A facility that size would produce about 14 percent of the 43 tons sold in Arizona last year.

“Yeah, the demand is there,” Miller said, citing state figures that show the number of patients with state-issued cards allowing them to purchase marijuana increasing rapidly.

“You can do the math,” he said.

Miller declined to say how much investors were spending on the expansion, but said he has no concerns with state regulations stipulating dispensaries operate as non-profits or with increased attention from federal prosecutors.

“Everything we do the state can look into at any time,” Miller said, noting the Department of Health Services paid the facility a visit in December.

Attorneys say profits allowed

Bianchi and other attorneys representing the industry in Arizona say the operations are on solid legal ground, but the profitability of medical marijuana operations has drawn attention in other states.

Since 1996, 29 states and Washington, D.C. have passed laws allowing for limited use of medical marijuana.

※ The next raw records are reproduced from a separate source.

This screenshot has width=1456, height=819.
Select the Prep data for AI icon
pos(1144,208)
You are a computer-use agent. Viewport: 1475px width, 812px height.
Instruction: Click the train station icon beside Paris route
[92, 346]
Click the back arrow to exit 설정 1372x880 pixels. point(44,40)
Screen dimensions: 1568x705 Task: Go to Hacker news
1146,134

Nine states allow adult recreational use.

Starting in 2011, U.S. Attorneys in California began a crackdown on the industry, often targeting the largest operations in the state with seizures of their marijuana, all based on the rationale that they were not complying with the spirit of the law.

Often the news of the seizures included figures from law enforcement regarding how much cash dispensary owners had on hand.

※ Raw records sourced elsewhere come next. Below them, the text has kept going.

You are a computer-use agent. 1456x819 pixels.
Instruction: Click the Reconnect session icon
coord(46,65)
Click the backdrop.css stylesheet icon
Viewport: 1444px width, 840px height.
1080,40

The raids stopped after the Justice Department issued the “Cole Memo” in August 2013, which said U.S. Attorneys should avoid enforcing marijuana laws in cases that don’t involve issues such as growing the plant on federal land, diverting the drug to minors or other issues, such as impaired driving.

Even the Cole memo indicated large, profitable operations could attract federal attention.

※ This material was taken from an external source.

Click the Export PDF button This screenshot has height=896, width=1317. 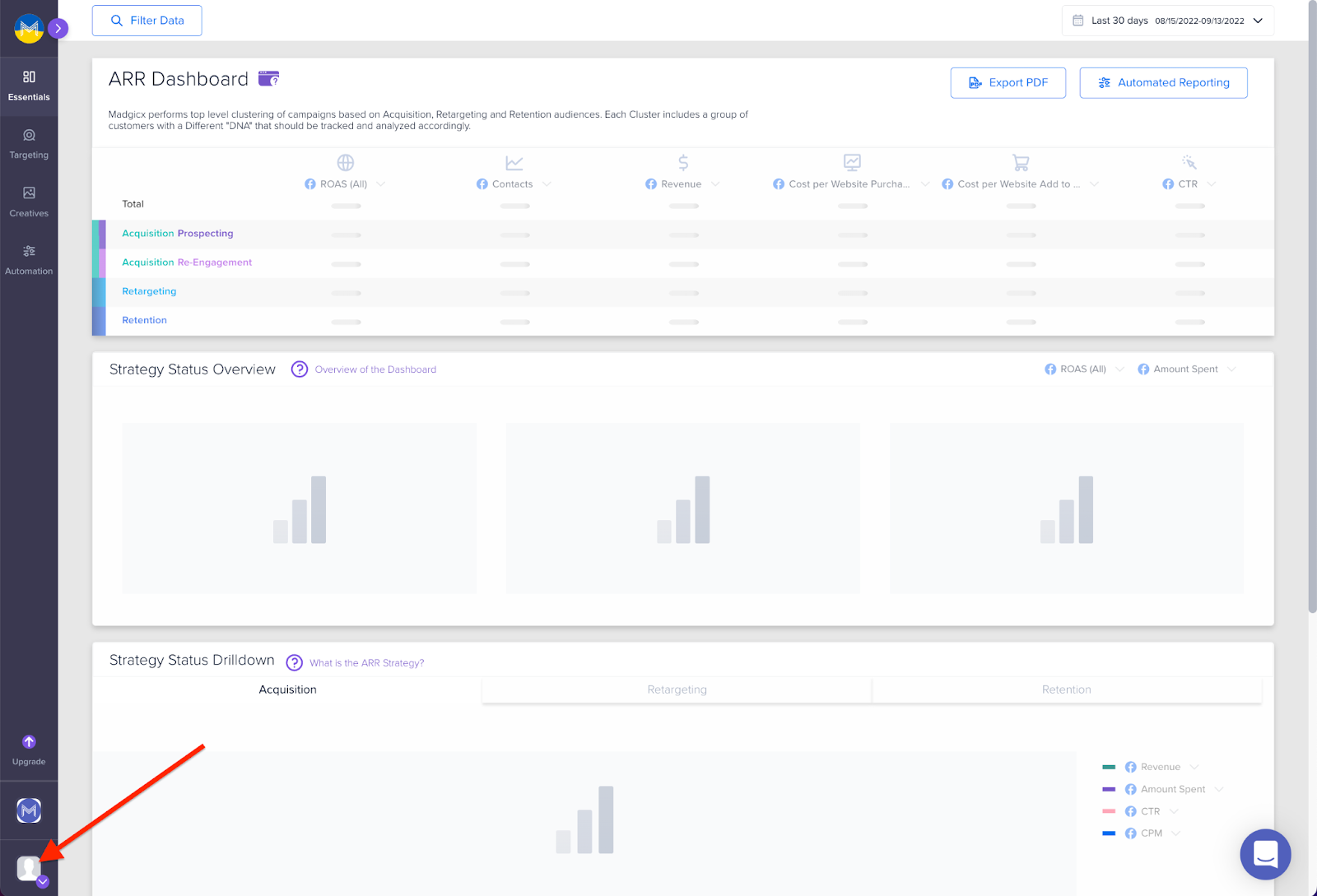(x=1008, y=82)
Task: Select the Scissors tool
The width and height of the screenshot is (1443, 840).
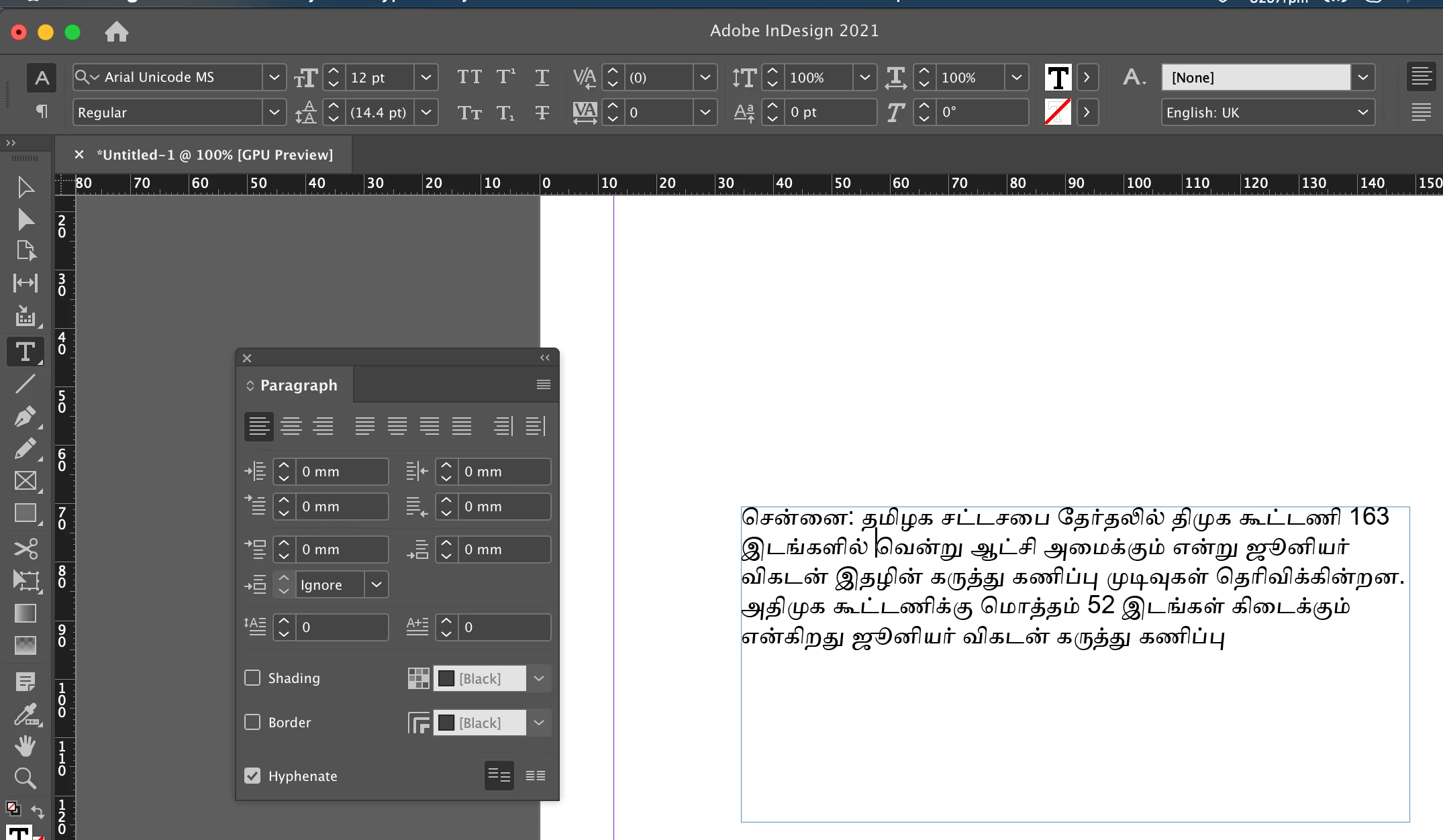Action: click(25, 549)
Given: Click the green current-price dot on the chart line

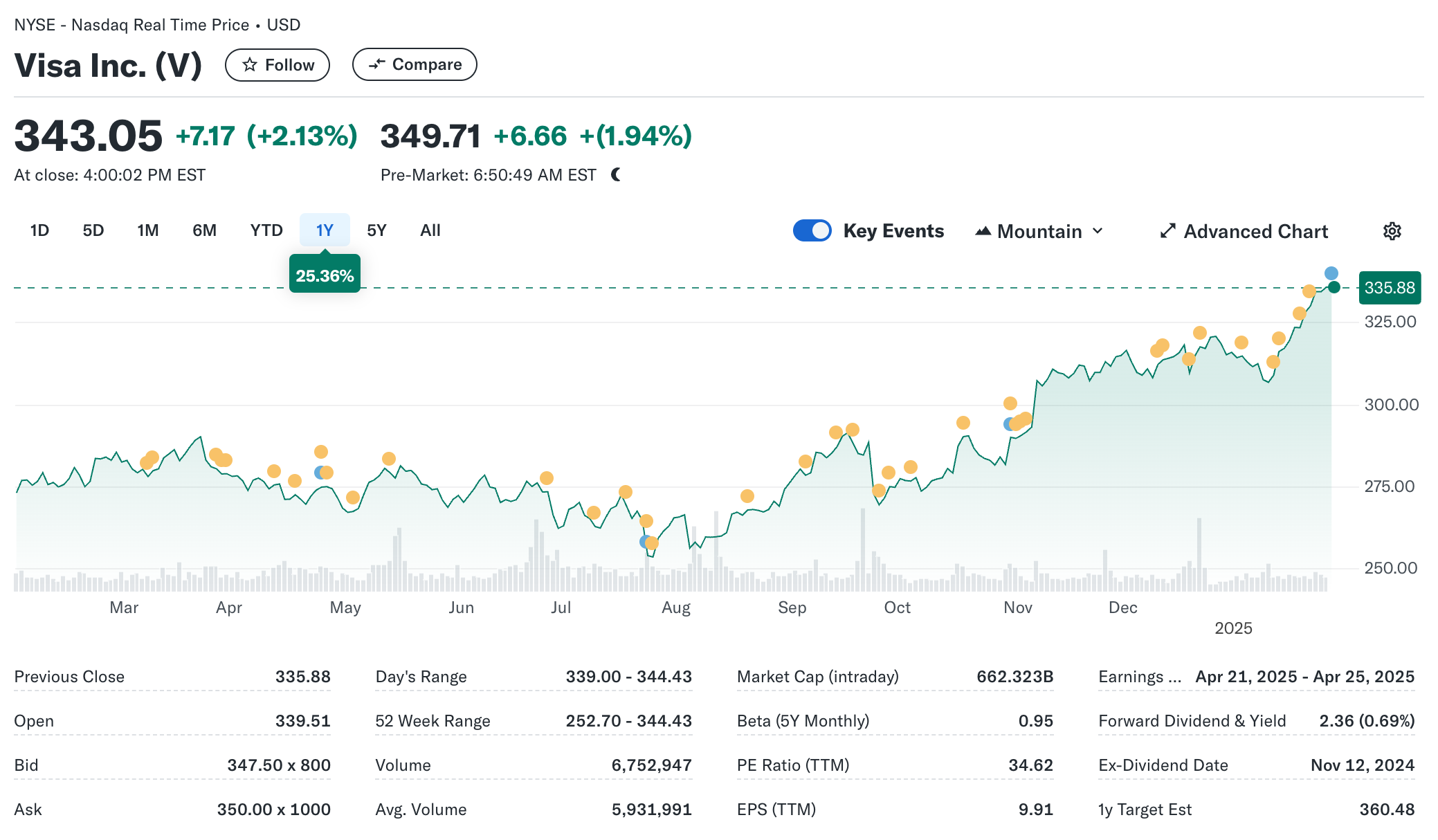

“A marijuana operation’s large scale or for-profit nature may be a relevant consideration for assessing the extent to which it undermines a particular federal enforcement priority,” the memo said.

A return to federal marijuana enforcement?

A return to the days of federal prosecutors singling out the marijuana industry could be at hand, though.

On Jan. 4, Sessions reversed the Cole memo.

With the new directive from the Justice Department, large, profitable medical marijuana operations could provide the same opportunity for U.S. Attorneys seeking to crack down on the drug.

Bianchi said her dispensary clients are unconcerned.

For one, dispensaries can still presume they are safe from prosecution thanks to an amendment first passed with the 2014 federal budget that prevents resources from being used to prosecute marijuana violations in states that have legal medical marijuana programs.

However, that amendment, called the Rohrabacher-Blumenauer Amendment, expires Feb. 8, absent an extension along with the budget.

But even without it, she sees a crackdown on medical marijuana in Arizona as unlikely.

“Even today and yesterday I was on the phone with investment groups out of the East Coast funding an expansion project,” she said. “We’ve talked about (Sessions’ move). They see it the same way I did, as a political maneuver.”

She said California’s medical marijuana program didn’t have as well-defined rules as Arizona’s, which would make prosecution more difficult here.

In the northern Arizona town of Snowflake, a 40-acre former tomato greenhouse has turned into what could be one of the largest legal marijuana farms in the world, though only a portion of the Copperstate Farms facility is in operation today.

Copperstate Farms, like other Arizona operations, is unfazed by the possibility of federal prosecution.

“The Rohrabacher amendment is still in place,” Copperstate attorney Ryan Hurley said. “Whether we expand or not is more linked to demand or the increased size of the medical marijuana program, or legalization for adult use. Those factors would drive expansion more than anything.”

That would change if Sessions moved into actual enforcement rather than issuing memos, he said.

“An actual enforcement would be different,” he said.